Ray tracing is an area where Nvidia has claimed a dominating lead over AMD, but the RTX 4070 Ti challenges that position. At 4K, it’s barely faster than the RTX 3090 and RX 7900 XTX. Ray tracing performance was a major reason to go with Nvidia over AMD in the previous generation, but the RTX 4070 Ti proves those margins are slipping.
Once again, though, the RTX 4070 Ti’s limited memory bus is at play with a 4K resolution. Jumping down to 1440p, the RTX 4070 Ti ends up 10% faster than the RX 7900 XTX and 19% faster than its closest current-gen competitor, the RX 7900 XT.
And at 1080p, that gap widens even more, with the RTX 4070 Ti starting to reach toward the RTX 4080 in ray tracing. The big question is how important ray tracing is for you. It can be a revolutionary piece of kit in games like Portal RTX, but in a lot of titles, ray tracing still represents a big performance loss for a minor visual gain.
Nvidia still holds a lead in ray tracing, but unlike the previous generation, AMD’s competing GPUs can hold their own. The major plus for the RTX 4070 Ti is support for DLSS 3. This upscaling tech includes a frame generation feature that can double and sometimes triple your frame rate in games.
It’s not perfect, as you can see from the visual artifacts in Marvel’s Spider-Man Miles Morales above. However, DLSS 3 is a huge benefit for high refresh rate gaming at 4K with ray tracing maxed out. It’s only in a few games right now, but Nvidia is rapidly rolling the feature out to new releases like Warhammer 40,000 Darktide and Need for Speed Unbound.
Now that we have AMD’s next-gen graphics cards as a basis for comparison, Nvidia’s efficiency and temperature control in the Ada Lovelace generation becomes all the more impressive.

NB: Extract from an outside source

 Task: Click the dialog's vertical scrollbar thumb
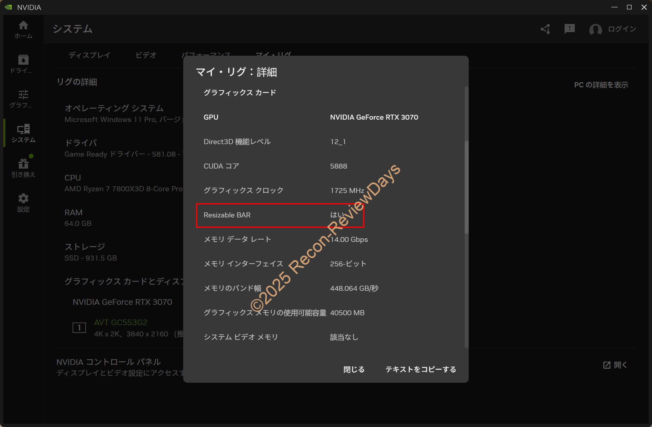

Just like the RTX 4080 and RTX 4090, the RTX 4070 Ti comes with a relatively high-listed TGP. You’ll rarely hit its power limit, though.
Throughout my test suite, the RTX 4070 Ti hovered around 200W to 230W, occasionally dipping down to 150W at lower resolutions. The highest power I measured was 260W in Gears Tactics at 4K, which is consistently the most power-hungry game in my test suite.
The unsung advantage of the RTX 4070 Ti over a card like the RX 7900 XT is that it runs cooler, quieter, and more efficiently
The Asus Tuf Gaming models I reviewed stayed cool and quiet, as well, never going above 65 degrees Celsius. It often went lower, between 55 and 60 degrees, and that was with the Performance BIOS on Asus’ card. This particular card includes a dual BIOS, so you can toggle it over to Quiet mode if you want. Based on my testing, you don’t need to.
Performance is still king for a graphics card, but the unsung advantage of the RTX 4070 Ti over a card like the RX 7900 XT is that it runs cooler, quieter, and more efficiently. For all of Nvidia’s Ada Lovelace GPUs, I forget I have them installed because they just don’t get very loud. The RTX 4070 Ti is no different.
Although there are positive points for the RTX 4070 Ti, it’s still the rebranded RTX 4080 12GB without a major drop in price. $100 off is nothing to sneeze at, but without a Founder’s Edition design and the expectation from board partners to sell a $900 GPU, I don’t see too many cards actually going for list price.
The biggest competitor is oddly AMD’s RX 7900 XT. That card isn’t a great value, but it looks a lot more enticing when stacked up against the RTX 4070 Ti. AMD’s card is nearly 12% faster, and although Nvidia still holds a slight edge in ray tracing, it’s not the massive lead we saw in the previous generation.
At $800, the RTX 4070 Ti is a solid, if slightly overpriced, GPU. It would be a smash success if you could find cards around $700. At $850 to $950 where I expect most cards to sell, there are better options. The RTX 4070 Ti offers DLSS 3 at a more affordable price, but you trade a decent amount of performance compared to the competition for that feature.